Bölüm 17
Annenin İsteği Oluyor
Sonraki birkaç hafta boyunca annenin Out-With deki hayattan duyduğu mutsuzluk giderek artıyor
gibi görünüyordu. Bruno, bunun nedenini çok iyi anlıyordu, ne de olsa ilk geldiklerinde o da buradan
nefret etmişti. Eve hiç benzememesi ve hayattaki en iyi üç arkadaşının eksikliği nedeniyle... Ama
zamanla Kari, Martin veya Daniel’den daha önemli hale gelmiş olan Shmuel sayesinde, kendisi için
durum değişmişti. Tabii annenin bir Shmuel’i yoktu. Konuşacak kimsesi yoktu.

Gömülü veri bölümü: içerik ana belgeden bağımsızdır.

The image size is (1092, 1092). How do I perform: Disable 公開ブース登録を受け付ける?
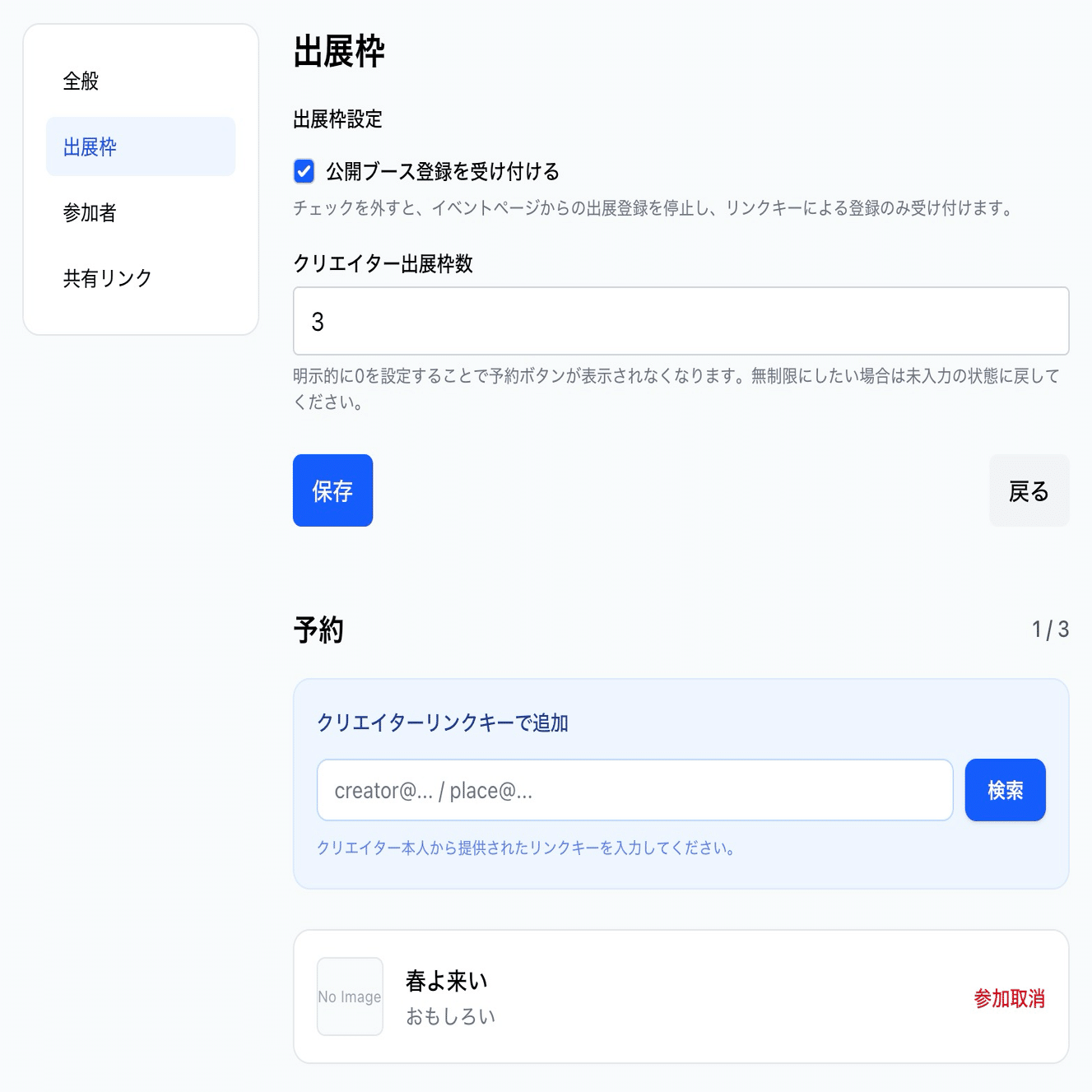(304, 170)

Birazcık arkadaşlık
kurabildiği tek kişi de -genç Teğmen Kotler-başka bir yere tayin olmuştu.
Anahtar deliklerinden ve şöminelerden gizlice dinleyen çocuklardan olmamaya çalışsa da bir
akşamüstü babanın çalışma odasının önünden geçiyordu Bruno ve anne ile baba, içeride heyecanlı bir
şekilde konuşuyorlardı. Dinlemek istemedi önce; ama oldukça yüksek sesle konuşuyorlardı,
duymamak elinde değildi.
“Korkunç!..” diyordu anne. “Kesinlikle korkunç! Artık dayanamıyorum.”
“Başka seçeneğimiz yok,” diyordu baba. “Bu bizim görevimiz ve...”

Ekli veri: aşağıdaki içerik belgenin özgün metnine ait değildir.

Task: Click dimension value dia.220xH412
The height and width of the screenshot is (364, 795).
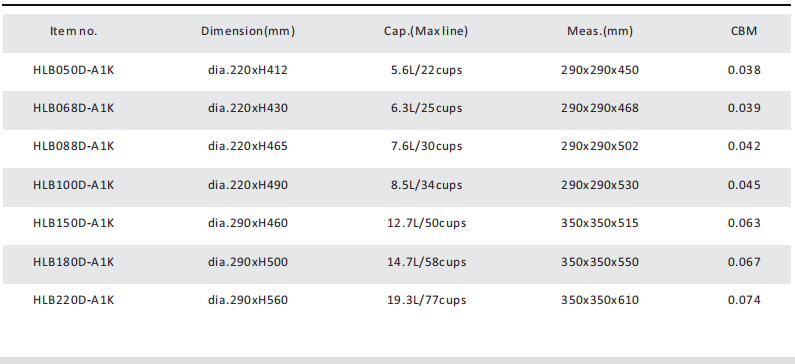Action: (x=247, y=70)
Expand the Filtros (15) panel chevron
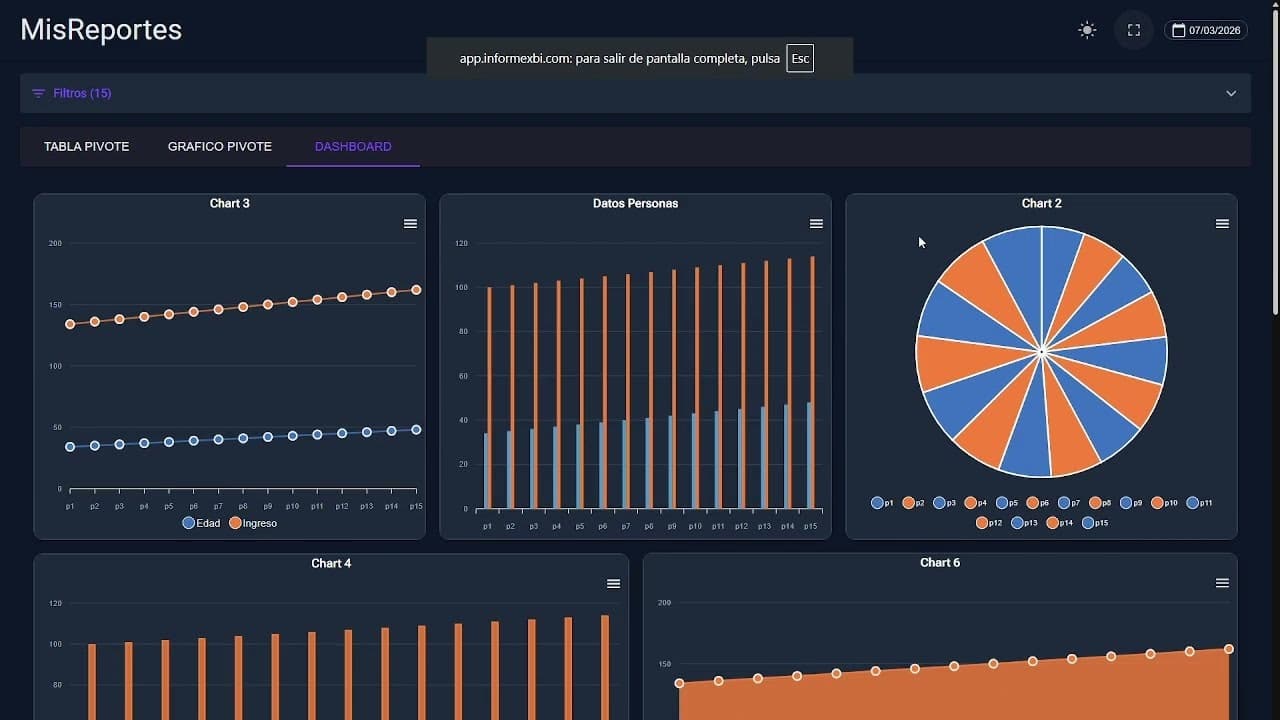This screenshot has height=720, width=1280. (1232, 93)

“Hayır, bu senin görevin,” dedi anne, ‘‘senin görevin, bizim değil! Sen kalmak istersen kal.”
“İnsanlar ne düşünecek,” diye sordu baba, “senin ve çocukların Berlin’e bensiz dönmenize izin
verirsem? Buradaki işe bağlılığım hakkında sorular sorarlar.”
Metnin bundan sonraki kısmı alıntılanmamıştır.